As minhas irmãs, que são expeditas em matéria de decoração doméstica, já me mencionaram inclusive o “feng shui” que me parece ser uma ciência exacta que determina a arrumação de vasos de bonsai. Elas insistem em que eu devo mudar a decoração da casa. Eu tremo só de pensar no assunto. Em primeiro lugar, a ideia da mudança de decoração; em segundo lugar, na sugestão de que devo ser eu a mudá-la. Elas raramente entram na biblioteca e por isso não sabem: as suas estantes ainda conservam hábitos clássicos de catalogação herdados do velho doutor Homem (meu pai), mantendo Disraeli ao pé de Yeats e Camilo afastado de Garrett (já em tempos expliquei não a resistência mas a aversão dos Homem por Garrett). Esta ideia de entrar pelas salas dentro e mudar a posição dos móveis, a luz dos candeeiros e os cortinados do escritório, não é nova e continua a não trazer novidade. Uma das ideias mais maçadoras da espécie é o apego à mudança. A “mudança” é um vício que se propagou com determinação, como um vírus sem remédio.
Tenho a ideia, certamente ainda improvável, de que a insistência na “mudança” corresponde ao sentimento mais conservador de hoje em dia. Não há ninguém que não queira uma “mudança”. Os políticos querem “mudança”, as minhas irmãs exigem-na com afecto, os eleitores são atraídos por ela como as multidões pela catástrofe. Não há político com ideias mais ou menos sensatas que, a certa altura, não acorde com o cérebro invadido por essa palavra ameaçadora: “mudança”. Ora, num país onde toda a gente quer mudança, seria bom pensarmos nas razões por que não se deve mudar. Mas não se espere isso de um pobre homem do Minho que encontrou há muitos anos um sistema de arrumação dos seus livros e dos vasos da varanda, e não vê motivos para entregar essa geometria, certamente caótica, à ciência da arrumação. Há coisas que, mudadas, ficam irremediavelmente perdidas.

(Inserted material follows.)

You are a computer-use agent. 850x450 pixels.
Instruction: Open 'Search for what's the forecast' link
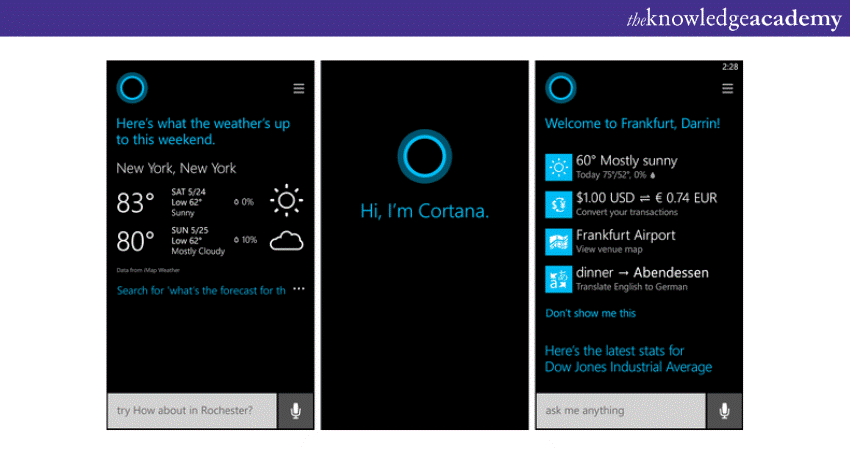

Este apego à “mudança”, hoje em dia, devia preocupar os psicólogos. Uma das minhas sobrinhas confessou que não consegue passar uma semana sem consultar o seu; ela chama-lhe, antes, “analista”, e sabe do que fala: desde que encontrou a salvação, não quer mudança que lhe atrapalhe a vida ou lhe revele mais contrariedades. Eu sorrio, vagamente: as novas gerações vão ficando mais reaccionárias. Compreendo-as bem quando resisto à vontade de mudança decretada pelas minhas irmãs.